Closed miu200521358 closed 3 years ago

miu200521358 commented 4 years ago

Thank you for publishing a very nice library! I'm currently working on a problem with this library.

I have values measured over time. Example)

ys = [0, 7.027885760013675e-07, 1.3352245924580508e-05, 7.185419521038572e-05, 0.000247954241316628, 0.0006740029696562511, 0.0015907714640571724, 0.0034294112039156, 0.006821667242492446, 0.013031496324572234, 0.024556098240622215, 0.04575246255862098, 0.08269242982725422, 0.1322613906866914, 0.17519720275554274, 0.20047545179963588]
xs = np.arange(0, len(ys))

fig, ax = plt.subplots(figsize=(7, 7))
ax.plot(xs, ys, 'bo-', ms=2)
plt.show()

image

I want to generate a cubic Bezier curve that passes through these values. (Not the Catmull-Rom curve)

If you know how to solve this problem by using your library, please let me know.
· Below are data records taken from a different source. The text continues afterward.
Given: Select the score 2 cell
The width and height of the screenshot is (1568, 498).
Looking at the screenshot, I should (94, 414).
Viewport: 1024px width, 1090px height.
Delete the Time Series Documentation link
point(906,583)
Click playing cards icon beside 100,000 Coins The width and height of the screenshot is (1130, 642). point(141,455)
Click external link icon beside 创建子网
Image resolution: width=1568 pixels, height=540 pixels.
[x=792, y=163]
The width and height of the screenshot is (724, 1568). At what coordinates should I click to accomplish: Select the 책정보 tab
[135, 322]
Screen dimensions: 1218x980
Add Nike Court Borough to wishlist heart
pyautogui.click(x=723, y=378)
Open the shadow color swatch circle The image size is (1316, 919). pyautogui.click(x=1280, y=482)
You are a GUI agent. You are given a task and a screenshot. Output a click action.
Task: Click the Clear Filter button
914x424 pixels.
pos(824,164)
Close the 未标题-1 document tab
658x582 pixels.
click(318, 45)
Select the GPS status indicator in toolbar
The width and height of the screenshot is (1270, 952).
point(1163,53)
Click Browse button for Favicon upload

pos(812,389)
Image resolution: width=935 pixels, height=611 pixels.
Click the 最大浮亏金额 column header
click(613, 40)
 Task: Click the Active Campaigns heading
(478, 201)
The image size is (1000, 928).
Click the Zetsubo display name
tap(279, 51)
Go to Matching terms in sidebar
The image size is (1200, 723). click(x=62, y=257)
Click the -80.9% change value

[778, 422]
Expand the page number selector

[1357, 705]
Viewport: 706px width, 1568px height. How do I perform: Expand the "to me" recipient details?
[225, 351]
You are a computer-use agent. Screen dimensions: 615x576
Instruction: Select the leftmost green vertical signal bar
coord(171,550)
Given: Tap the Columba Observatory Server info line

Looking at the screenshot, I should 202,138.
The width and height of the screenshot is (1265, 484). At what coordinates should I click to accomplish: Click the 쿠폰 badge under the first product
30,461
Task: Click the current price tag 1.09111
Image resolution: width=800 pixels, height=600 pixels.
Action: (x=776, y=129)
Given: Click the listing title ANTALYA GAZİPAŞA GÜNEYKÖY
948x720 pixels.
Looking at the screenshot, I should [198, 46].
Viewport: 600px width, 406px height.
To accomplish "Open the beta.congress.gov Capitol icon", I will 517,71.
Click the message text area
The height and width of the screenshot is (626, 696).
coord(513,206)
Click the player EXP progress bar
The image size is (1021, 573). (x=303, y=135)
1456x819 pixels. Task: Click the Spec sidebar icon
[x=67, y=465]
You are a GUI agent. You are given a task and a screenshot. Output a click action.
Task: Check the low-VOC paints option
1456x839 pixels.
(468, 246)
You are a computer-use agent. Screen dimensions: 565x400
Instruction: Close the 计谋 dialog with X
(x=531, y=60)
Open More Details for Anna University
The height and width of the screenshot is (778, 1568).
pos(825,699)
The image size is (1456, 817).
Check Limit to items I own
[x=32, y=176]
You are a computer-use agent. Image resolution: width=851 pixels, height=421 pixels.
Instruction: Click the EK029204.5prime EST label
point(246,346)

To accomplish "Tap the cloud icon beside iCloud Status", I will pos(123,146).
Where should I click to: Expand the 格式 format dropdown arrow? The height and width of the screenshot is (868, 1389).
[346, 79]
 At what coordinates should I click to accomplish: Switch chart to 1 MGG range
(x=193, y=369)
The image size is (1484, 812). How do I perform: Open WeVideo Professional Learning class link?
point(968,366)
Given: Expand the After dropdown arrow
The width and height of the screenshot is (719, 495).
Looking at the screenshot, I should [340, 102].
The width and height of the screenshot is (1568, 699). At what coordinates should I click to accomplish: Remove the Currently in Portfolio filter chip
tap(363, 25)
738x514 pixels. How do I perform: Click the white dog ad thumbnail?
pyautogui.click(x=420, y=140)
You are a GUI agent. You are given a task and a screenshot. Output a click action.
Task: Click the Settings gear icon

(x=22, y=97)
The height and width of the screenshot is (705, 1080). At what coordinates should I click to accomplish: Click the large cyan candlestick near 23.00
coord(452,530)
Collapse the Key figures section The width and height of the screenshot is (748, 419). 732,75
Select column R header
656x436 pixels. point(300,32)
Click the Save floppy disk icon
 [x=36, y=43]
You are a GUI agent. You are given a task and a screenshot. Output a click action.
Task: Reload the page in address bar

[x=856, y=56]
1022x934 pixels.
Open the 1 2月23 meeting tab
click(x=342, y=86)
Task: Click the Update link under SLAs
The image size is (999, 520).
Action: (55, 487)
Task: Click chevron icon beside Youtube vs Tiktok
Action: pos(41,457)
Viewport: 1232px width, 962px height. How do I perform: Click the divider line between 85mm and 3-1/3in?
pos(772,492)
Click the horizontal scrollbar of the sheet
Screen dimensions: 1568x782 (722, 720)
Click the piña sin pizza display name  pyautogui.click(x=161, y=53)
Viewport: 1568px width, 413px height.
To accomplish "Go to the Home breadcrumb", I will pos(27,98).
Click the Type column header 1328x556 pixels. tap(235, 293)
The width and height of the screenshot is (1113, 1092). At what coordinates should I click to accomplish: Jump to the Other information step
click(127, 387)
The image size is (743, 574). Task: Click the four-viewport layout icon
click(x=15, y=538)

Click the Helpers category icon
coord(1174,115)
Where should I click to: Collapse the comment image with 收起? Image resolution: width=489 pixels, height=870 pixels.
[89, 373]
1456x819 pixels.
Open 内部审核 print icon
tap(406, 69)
Thank you.

dhermes commented 4 years ago

@miu200521358 I can likely help you but want some clarification. Your 16 points will overdetermine a cubic (4 control points). Do you mean a cubic that exactly fits or a cubic this is the "best fit" in some metric? Or did you just mean a Bézier curve (not not actually need to be cubic)?

miu200521358 commented 4 years ago

What I want is an "exactly fits" cubic Bezier curve. In the case of the example, I suspect that a Bezier curve like the one in the image below can be obtained.

image

I would like to know how to find p1 and p2 of this Bezier curve. (P0 and p3 are known because they are the start and end points) Thank you.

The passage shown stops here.